DEI Legislation Tracker

Response by Public Colleges to Anti-DEI Legislation


There has been legislation updates in Wyoming, Arkansas, Ohio, and West Virginia since last month’s update.
 

Wyoming

Now has an anti–diversity, equity and inclusion law that bans community colleges and the University of Wyoming, the state’s only public university, from requiring “instruction promoting institutional discrimination.”
 
House Bill 147/Enrolled Act 67, which Republican governor Mark Gordon signed this month, defines institutional discrimination as any one of a broad list of concepts similar to the “divisive concepts” Donald Trump targeted in an executive order during his first presidential term. Anti-DEI bills in other states have also included lists of verboten concepts.

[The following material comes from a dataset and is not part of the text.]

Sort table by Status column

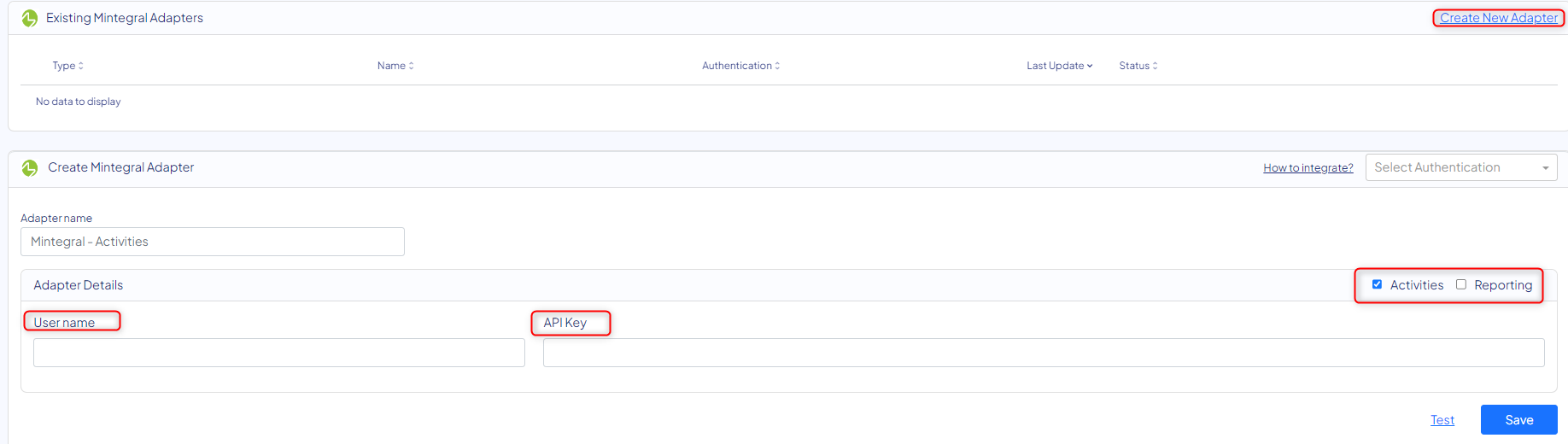1138,66
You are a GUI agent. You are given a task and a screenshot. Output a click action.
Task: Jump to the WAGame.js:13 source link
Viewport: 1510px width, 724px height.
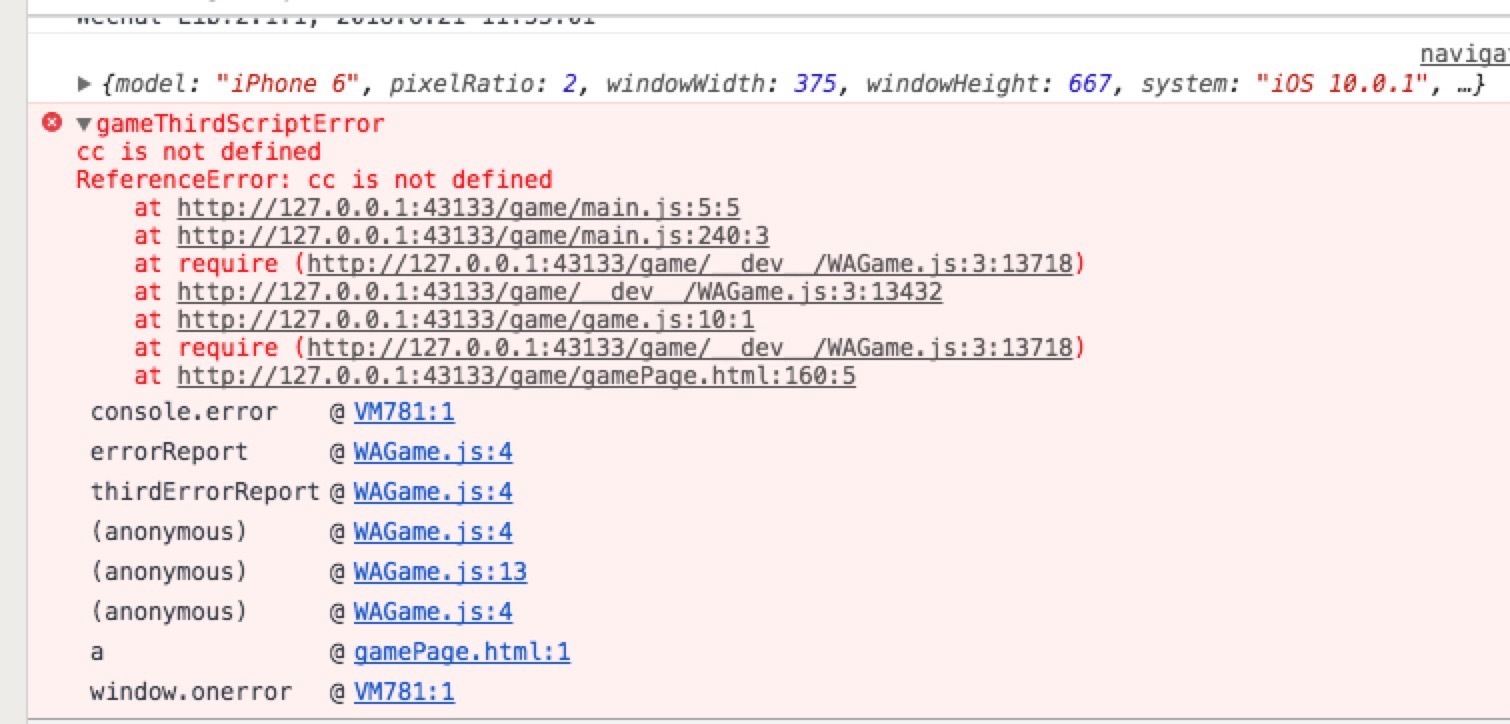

According to Wyoming’s list, public higher education institutions can no longer require instruction promoting the idea “that meritocracy or certain traits including a hard work ethic are racist or sexist.” They also can’t require instruction that promotes the assigning of fault “to members of a race, color, religion, sex, ethnicity or national origin” based on those demographic labels, or the idea that anyone should accept a sense of guilt or needing to apologize on the basis of those labels."

Arkansas

In February 2025, State Sen. Jonathan Dismang and State Rep. Matthew J. Shepherd, both Republicans, introduced a bill that would ban diversity statements in hiring and prohibit accreditors from requiring diversity statements, collecting information related to diversity, equity, and inclusion, or basing an accreditation decision on reviews of diversity, equity, and inclusion, among many other provisions. Gov. Sarah Huckabee Sanders signed the bill into law on March 18, 2025 (Senate Bill 246/House Bill 1512).

Ohio

In January 2025, State Sen. Jerry C. Cirino, a Republican, introduced a bill that would ban diversity statements from being used in hiring, promotion, and admissions; diversity training; and DEI offices. Colleges would also need to “affirm and declare” that they provide “the fullest degree of intellectual diversity" and that they “seek out invited speakers who have diverse ideological or political views.” The companion House Bill 6 was also introduced in January 2025. The bill passed the Senate in February and the House in March (Senate Bill 1/House Bill 6).

West Virginia

In February 2025, State Sen. Patricia Rucker, a Republican, introduced a bill that would prohibit public colleges from requiring or soliciting diversity statements in hiring, promotion, or admissions and from giving preferential consideration to applicants, students, and faculty and staff members "on the basis of race, sex, color, ethnicity, gender identity, or sexual orientation." The bill would also ban mandatory diversity training and spending on diversity, equity, and inclusion efforts. It would prohibit in required courses, the idea, among others, that "one race, ethnic group, or biological sex is morally, or intellectually superior to another race, ethnic group, or biological sex for any inherent or innate reason." In March, Del. Bryan Ward, a Republican, introduced a companion bill, House Bill 3319.